I can’t do public speaking.

This was the first thought that crossed my mind when I was asked to speak to a group of MSC students as part of their Professional Development Programme a couple of weeks ago. It was one of those deeply entrenched, rarely contemplated Facts About Myself; like how you know if you suit hats, or whether or not you’re a fan of Marmite.

In some respects, it’s strange that the thought made me so nervous. Most people who know me see me as a confident person. Even my husband was perplexed. “Why? You love being in a crowd, you love speaking aloud, you love trying new things. It’s what makes you, you.”

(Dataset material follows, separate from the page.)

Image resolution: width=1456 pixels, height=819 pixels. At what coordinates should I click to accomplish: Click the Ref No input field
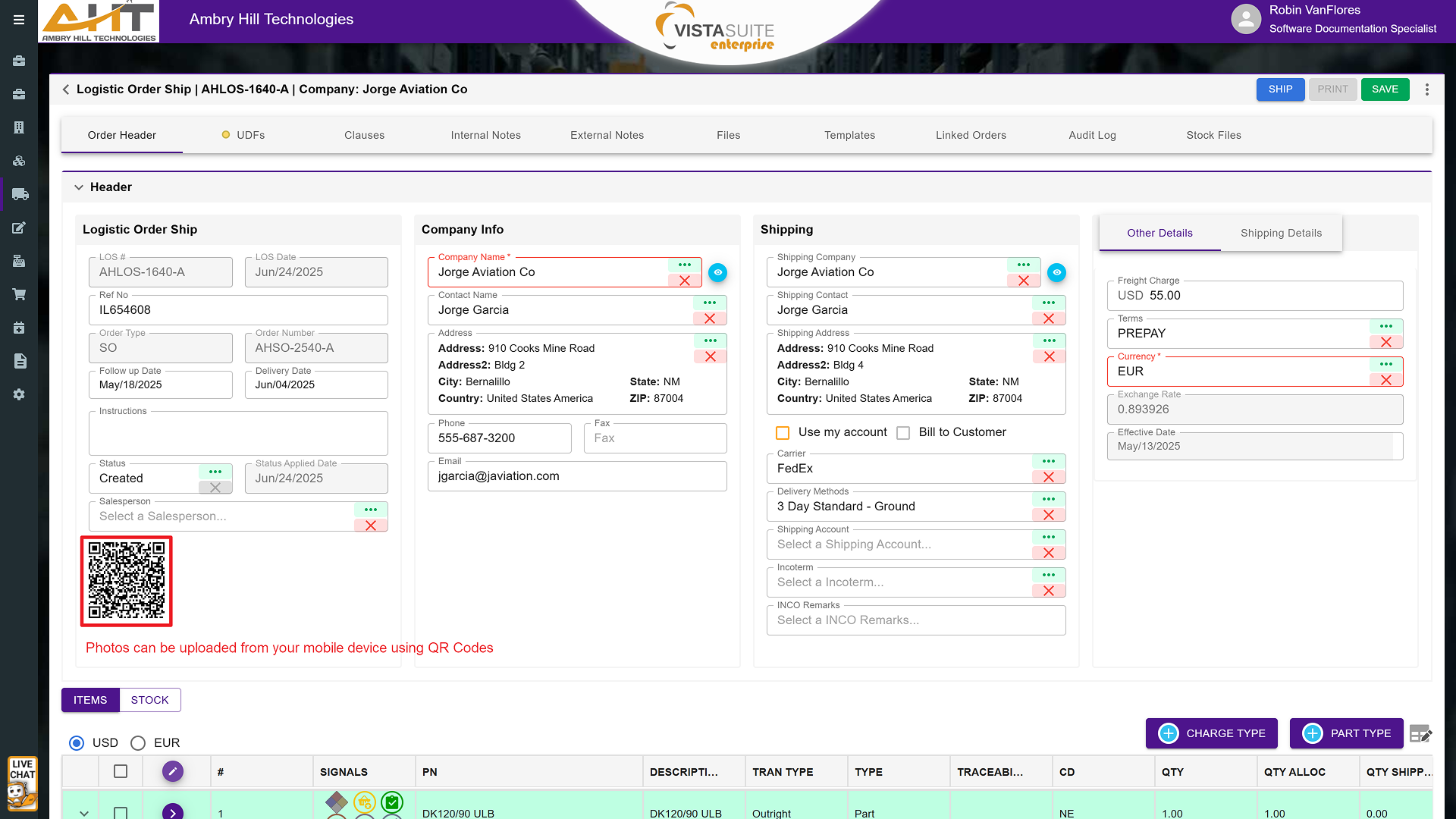tap(238, 310)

But this felt different, and it didn’t take me long to work out why. Public speaking meant pushing myself out of my comfort zone. Navigating a social situation is one thing and speaking not to, but at a large group of strangers is another. I felt like I’d be inviting them to judge me, and frankly, the idea filled me with unease.

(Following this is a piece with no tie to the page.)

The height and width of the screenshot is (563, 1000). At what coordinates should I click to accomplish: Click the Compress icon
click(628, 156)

But then I had another thought: maybe that’s the point. If there’s one thing that getting out of your comfort zone doesn’t make you feel, it’s secure. And on the subject, what exactly did I think I’d been doing for the last decade? Kicking back and relaxing?

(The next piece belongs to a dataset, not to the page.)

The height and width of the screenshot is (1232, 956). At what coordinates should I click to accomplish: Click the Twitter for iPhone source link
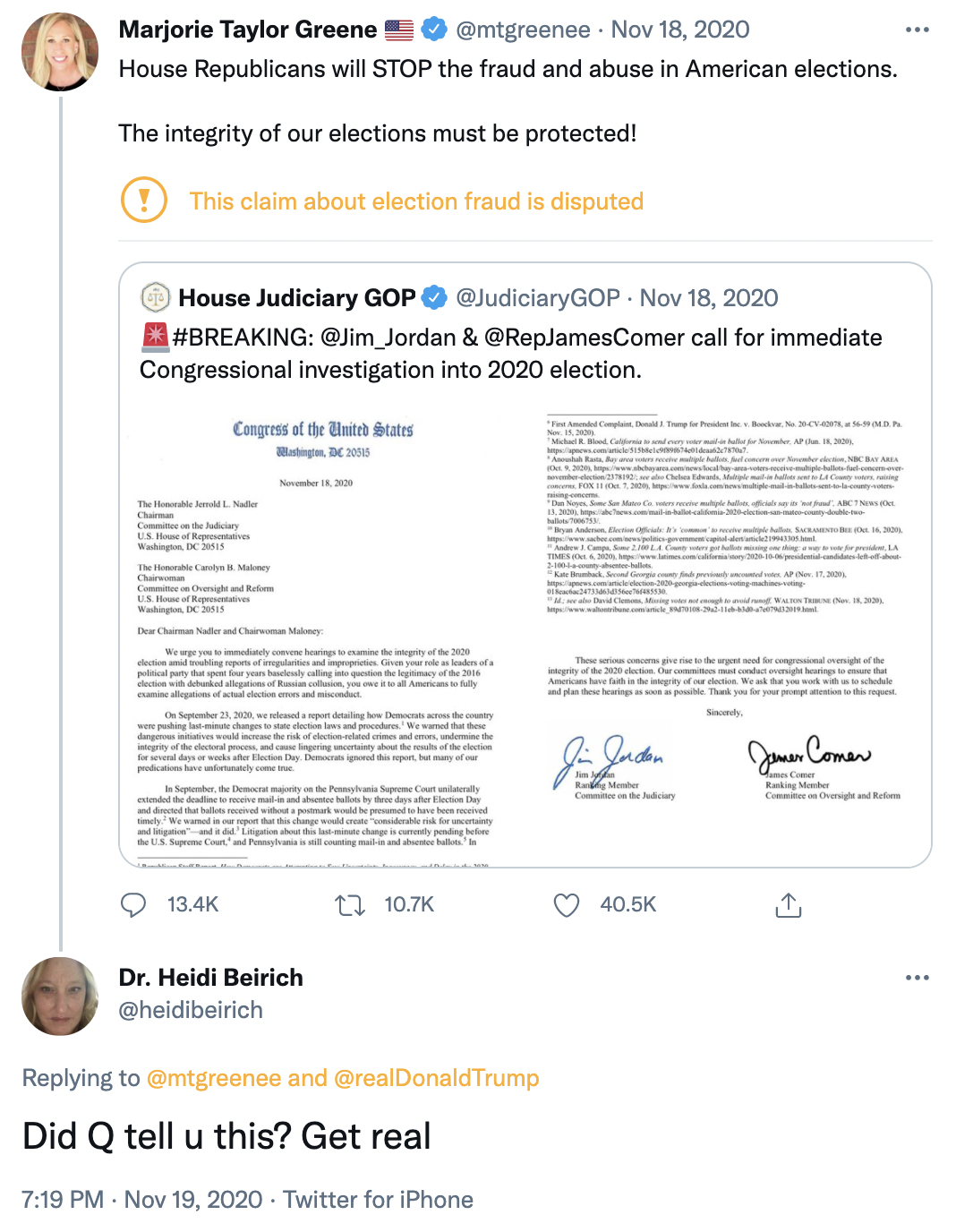point(378,1200)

In 2008, I was fed up with being in my comfort zone. I upped sticks from the sleepy Lincolnshire town I’d grown up in. I left my safe, reliable job of 8 years. I moved to Birmingham – an unfamiliar city, where the only familiar resident was my sister. I started a new job. I pushed myself so far outside my comfort zone that all the things that once seemed daunting became the new norm.

Professionally, over the last 10 years, I’ve spoken at events, networked, presented at pitches, and lead proposals. I’ve headed up projects, I’ve volunteered, I’ve ran training events. In group discussions, I’ve forced myself to push past the initial discomfort of sharing the experience and knowledge that I have. The confidence that people see in me wasn’t always there: I’ve built it up. Even now, as part of my monthly leadership development course at Aston Business School, I find myself meeting new people and trying new things nearly constantly.

The same follows for my personal life. In 2016, I joined a running club. Not long afterwards, I ran the Birmingham half-marathon – something I would never have thought I could do. A year later, I ran the London marathon. I haven’t always been a passionate runner, but I wanted to keep pushing myself. Above all, I wanted to prove to myself that I could do it.

When the time came for me to speak at the event, I realised something as soon as I got up there and started speaking: it was ok! I stood there, facing my fears – and it wasn’t half as bad as I’d imagined. Getting outside your comfort zone can be an intimidating prospect, and it certainly takes a bit of practice. But whether you’re looking to do it for professional development or for your personal life, sometimes you just have to dredge up whatever self-belief you have in your arsenal and do the scary thing you’ve been putting off, because knowing you can do it makes it all worth it. As Henry Ford once said, “whether you think you can or you can’t, you’re right.”